Emma Back and Alix Beith, consultants to the CGD Drug Resistance Working Group, contributed to this post.
There’s a lot of attention being paid to the counterfeit drug trade at the moment. Former President of France, Jacques Chirac, recently chaired a meeting with West African leaders to discuss how to crack down on counterfeiting. Meanwhile, the Wellcome Trust and the American Pharmaceutical Group held an Opinion Formers' conference on counterfeit medicines (presentations here); the International Federation of Pharmaceutical Manufacturers and Associations produced a brief on the issue; and Roger Bate has continued to draw attention to counterfeits and other drug quality issues in developing countries, including through his book Making a Killing. And this is all on top of the WHO-hosted IMPACT initiative on counterfeits, which started in 2006.
This attention is fully justified. Counterfeit drugs kill – and they do it while shaking people’s confidence in governments’ ability to protect the health of their citizens. The Pharmaceutical Security Institute, an industry supported non-profit, identified 1,834 incidents of known counterfeiting in 2008. While some counterfeits are close copies of the original drug, most are not, and many contain no active ingredients at all. The result for the patient is prolonged illness and even death, with the risks particularly high for children suffering an acute febrile illness, such as malaria.

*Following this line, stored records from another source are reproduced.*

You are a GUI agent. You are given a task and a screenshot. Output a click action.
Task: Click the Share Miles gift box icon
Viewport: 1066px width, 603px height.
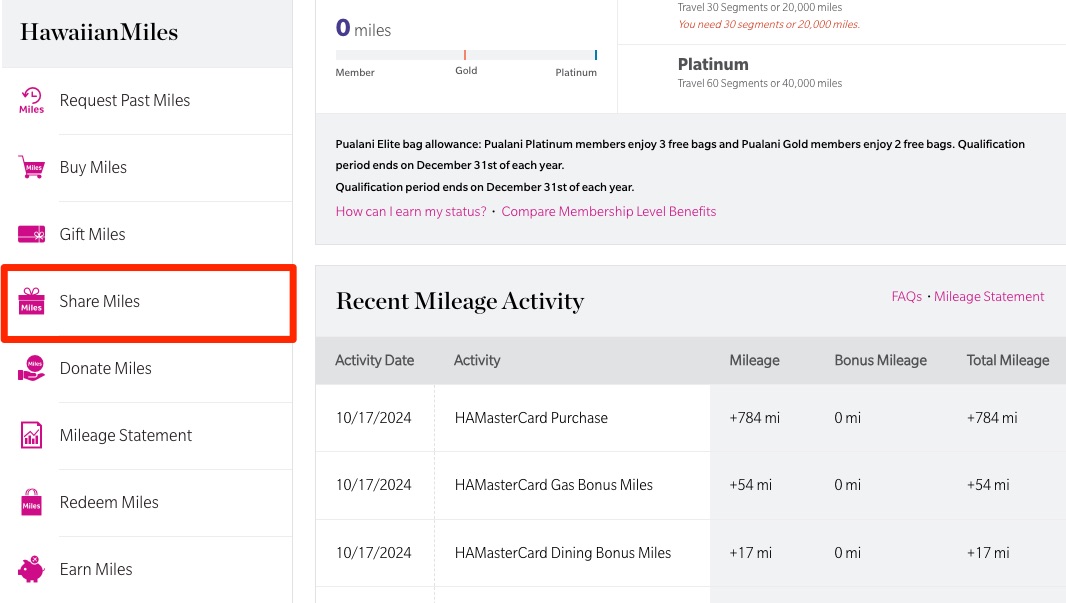pyautogui.click(x=32, y=301)
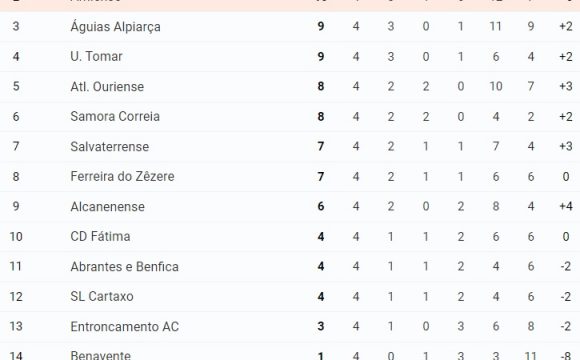Viewport: 580px width, 360px height.
Task: Click Samora Correia's bold 8 points
Action: pyautogui.click(x=321, y=117)
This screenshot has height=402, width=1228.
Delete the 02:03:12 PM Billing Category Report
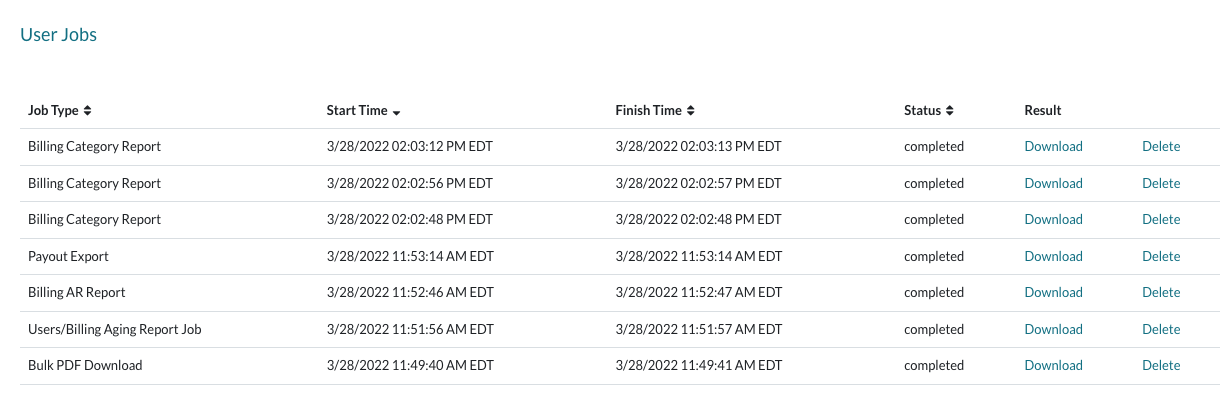1161,147
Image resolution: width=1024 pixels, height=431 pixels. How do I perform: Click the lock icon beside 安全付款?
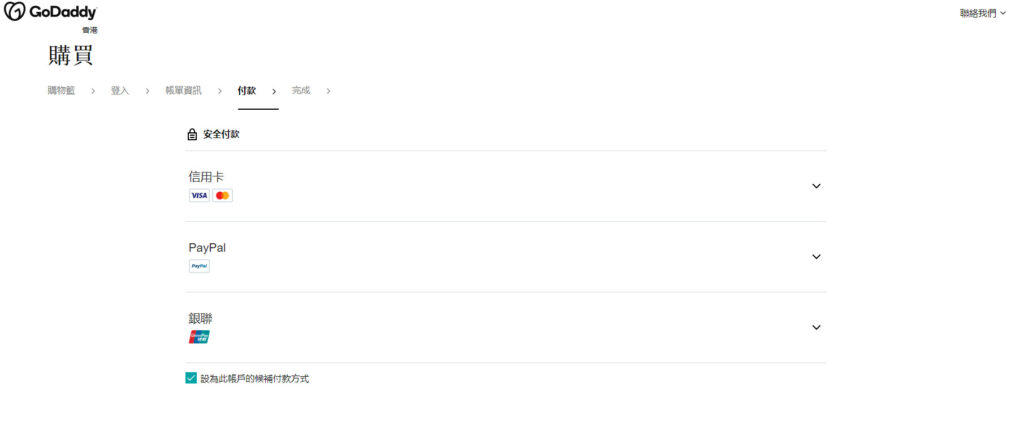point(192,135)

But the public health risks go beyond such immediate suffering. Drugs that contain a little – but not enough – active ingredient, or that include only one active ingredient where a combination is needed for effective therapy, present ideal conditions for microbes to mutate in response to the drug. The drug resistance that results creates a huge additional cost, threatening the usefulness of quality-assured products for all prospective patients.
Drug manufacturers share responsibility with regulatory authorities for providing safe, quality-assured drugs and for tracking their continued effectiveness. Pharmaceutical companies should be more actively engaged in efforts to ensure that the drugs that reach patients are what they say they are. While there are examples of industry investing in this area – as GSK did through the Alexander Project when they had investments in antibiotics to protect – more is needed.

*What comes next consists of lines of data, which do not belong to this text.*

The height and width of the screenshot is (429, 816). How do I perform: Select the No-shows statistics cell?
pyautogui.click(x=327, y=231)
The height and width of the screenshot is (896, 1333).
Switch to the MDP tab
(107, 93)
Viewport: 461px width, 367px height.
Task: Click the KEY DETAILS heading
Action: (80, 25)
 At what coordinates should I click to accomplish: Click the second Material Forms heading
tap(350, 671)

The CGD Drug Resistance Working Group’s draft report recommends development of industry-wide standards for pharmaceutical companies and distributors to encourage them to pay attention to quality issues that affect drug resistance beyond the manufacturing stage, as they package, store, and distribute their products. Such standards might also cover post-marketing surveillance activities, and the information provided to healthcare providers and patients, for example through promotional materials or package inserts.

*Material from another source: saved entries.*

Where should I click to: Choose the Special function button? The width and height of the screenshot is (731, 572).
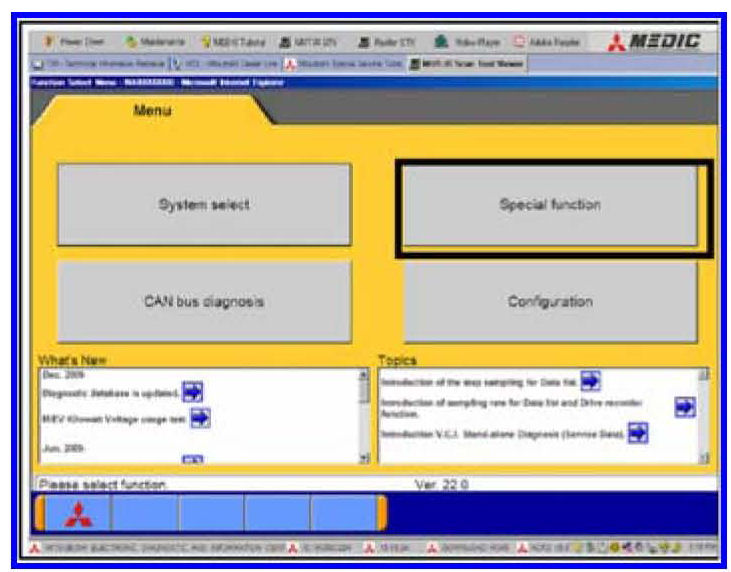pyautogui.click(x=550, y=205)
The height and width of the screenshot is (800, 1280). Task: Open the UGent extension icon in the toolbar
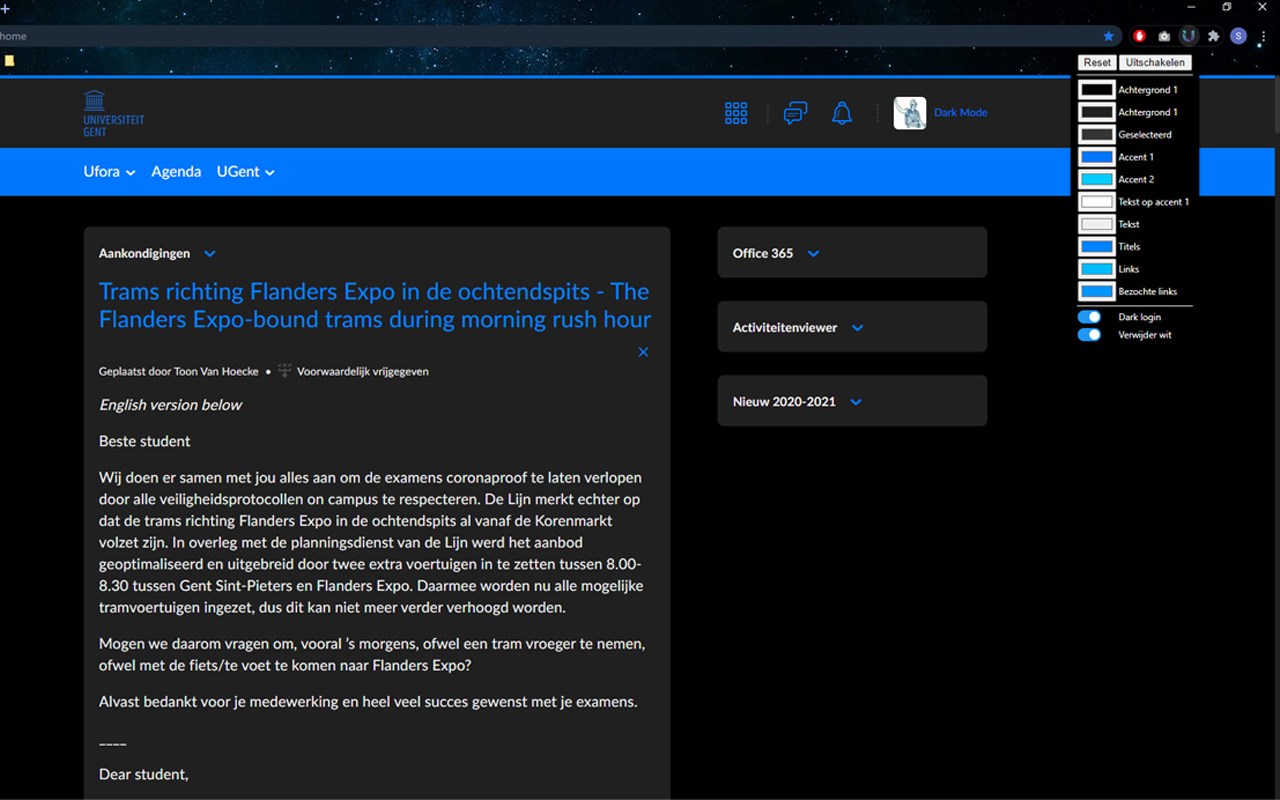[x=1188, y=36]
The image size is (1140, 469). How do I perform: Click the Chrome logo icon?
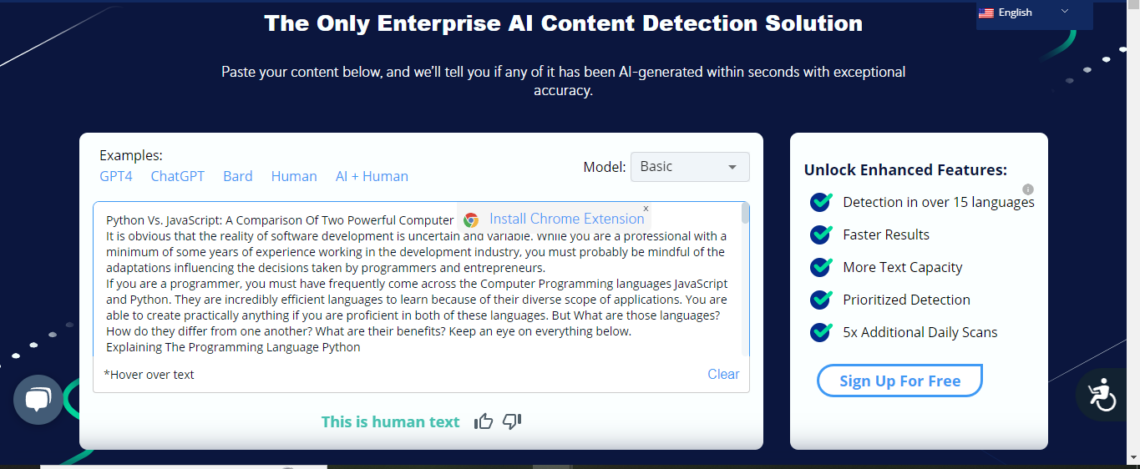(x=470, y=220)
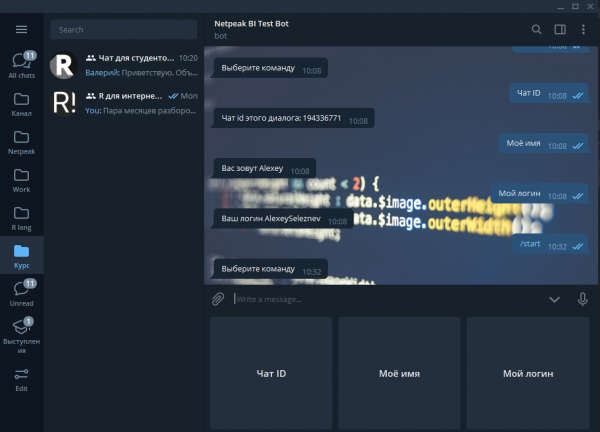Hide the bot keyboard with chevron
This screenshot has width=600, height=432.
click(554, 298)
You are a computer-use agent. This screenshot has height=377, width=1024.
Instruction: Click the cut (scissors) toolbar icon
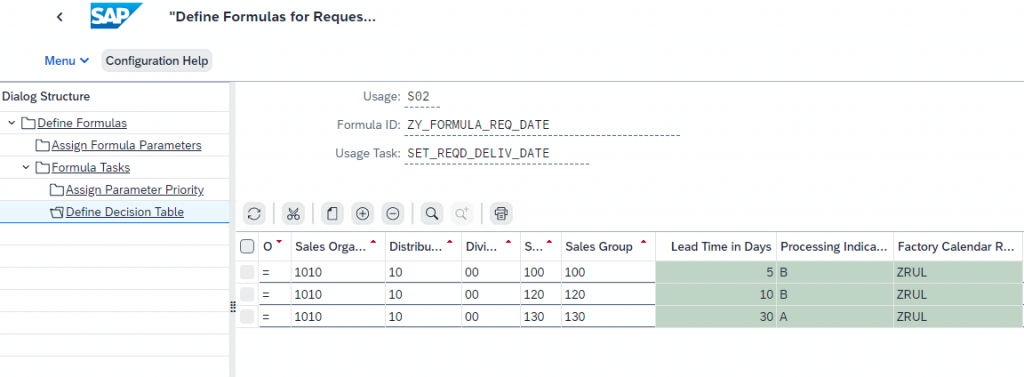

Another part of the answer is to strengthen national drug regulatory agencies so they are better equipped to stem the circulation of substandard and counterfeit products on their markets. The CGD draft report recommends using regional regulatory networks to facilitate the sharing of data on substandard and counterfeit products as well as other information relevant to drug resistance.
For now, the attention of politicians, national drug regulators, global health agencies, and pharmaceutical companies is focused on tackling counterfeiting. But as they meet, they must keep drug resistance and other public health impacts uppermost in their minds. Counterfeiting is a crime. But its victims go beyond the companies whose intellectual property has been stolen and the procurement agencies whose resources are being wasted. The victims are sick patients everywhere, now and in the future – and substandard products of every type, not just counterfeits, present a risk. Sadly, every day we wait to address this problem, the number of victims grows.